Federal Court Denies Trump's Request to Drop Charges: Obstruction Case Moves Forward

  • by:
  • Source: Wayne Dupree
  • 06/12/2024
On June 10, the federal court overseeing a criminal case involving the former president Donald Trump denied his request to have certain charges dropped. In a Florida federal court, Judge Aileen Cannon, who is presiding over the case, mostly supported the prosecution and upheld the superseding indictment, which includes obstruction charges against Trump.

Trump and his co-defendants argued that the superseding indictment failed to state an offense and should be thrown out. Special counsel Jack Smith and his team disagreed, asserting that the charging document was legally sound.

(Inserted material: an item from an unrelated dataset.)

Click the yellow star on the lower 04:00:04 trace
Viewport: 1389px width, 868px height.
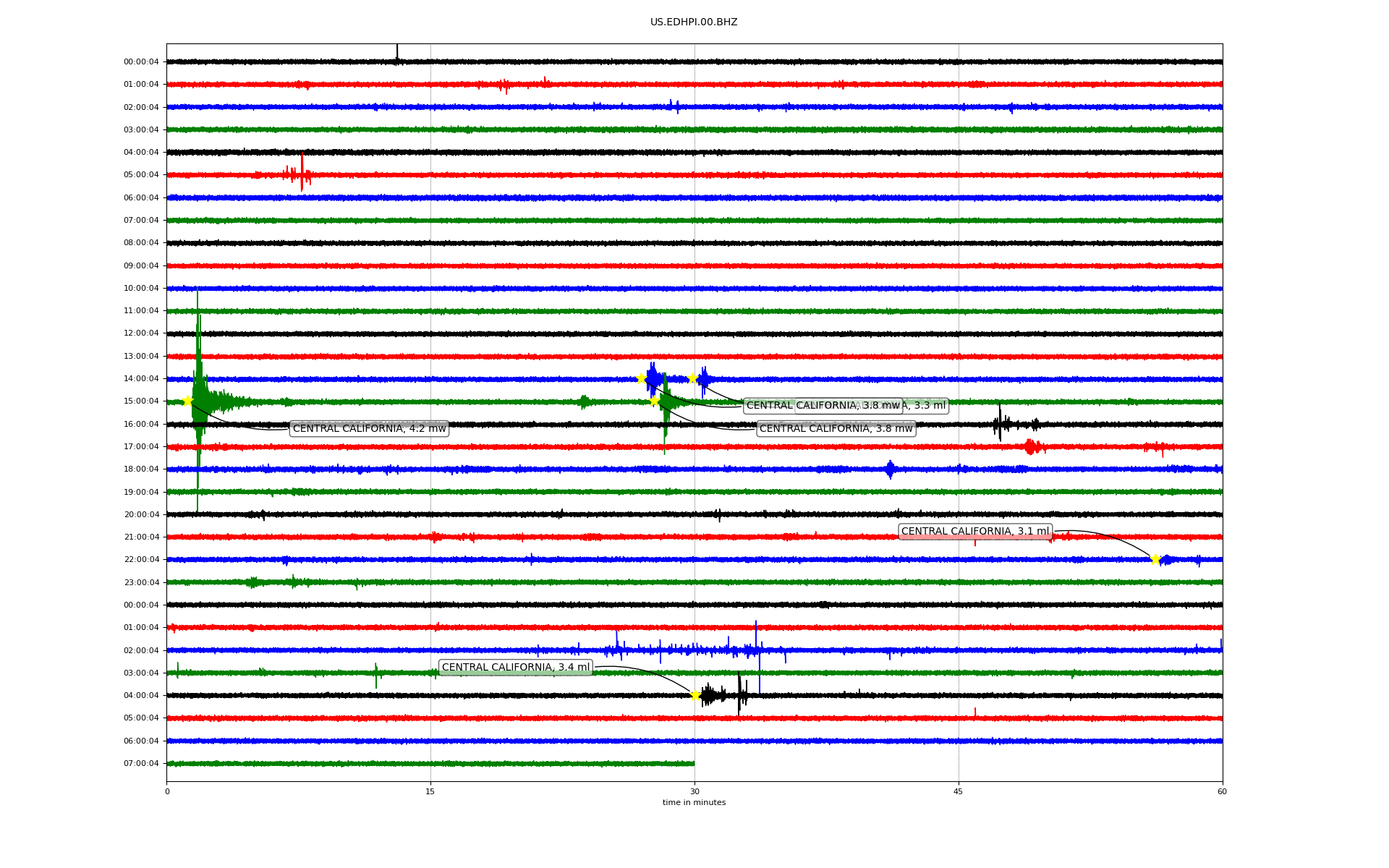pos(695,695)

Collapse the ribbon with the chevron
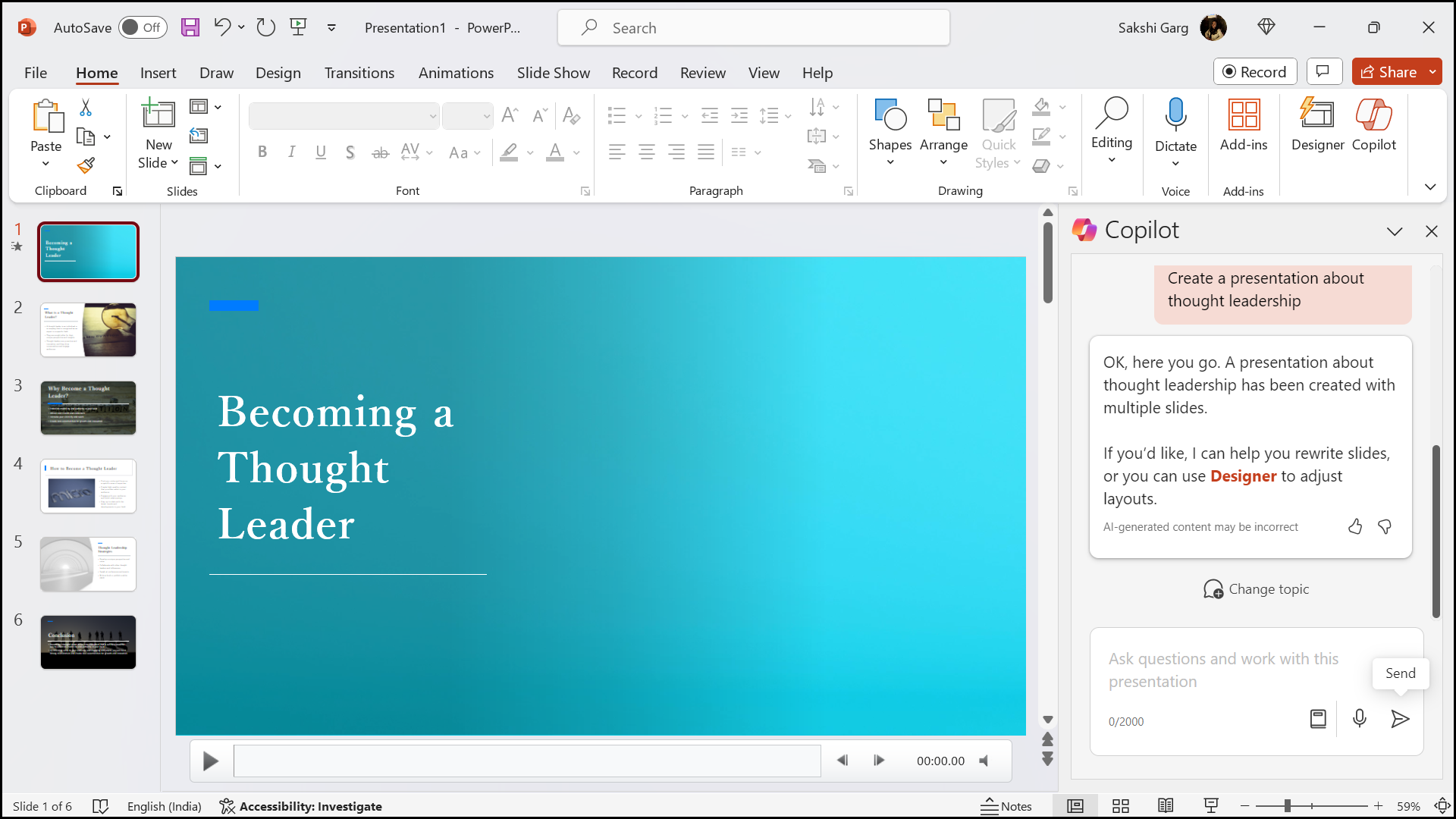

While Judge Cannon acknowledged issues with the indictment, she deemed they did not merit the dismissal of the charges. She emphasized that these deficiencies, though generating some confusion, were either permissible by law, presented evidentiary challenges not suitable for resolution at this stage, or did not necessitate dismissal even if technically deficient, provided the jury receives appropriate instructions and verdict forms.

According to Trump and co-defendant Walt Nauta, the special counsel incorrectly charged them with multiple offenses within a single count in certain parts of the indictment. For instance, Count 34 accused Trump and Nauta of violating a law prohibiting actions to induce someone to withhold testimony or documents from an official proceeding. The superseding indictment alleged that Trump attempted to persuade an attorney to conceal documents from a grand jury, and both Trump and Nauta misled the attorney by relocating marked boxes to prevent their discovery.

The defendants argued that the count's duplicity and misjoinder violated Federal Rule of Criminal Procedure 8, causing significant prejudice by blending defendants and charges within one count. However, Judge Cannon disagreed, stating that the counts did not charge them with multiple separate offenses. While the format of counts 34 and 36 might be unconventional and prone to confusion, the court found that neither count warranted dismissal on grounds of duplicity.

Judge Cannon emphasized that while the specific format may require clear prompts and separate verdict forms for the jury to determine each defendant's alleged conduct, neither count charged more than one crime. Arguments against other counts were deemed suitable for jury consideration and did not justify dismissal at that time.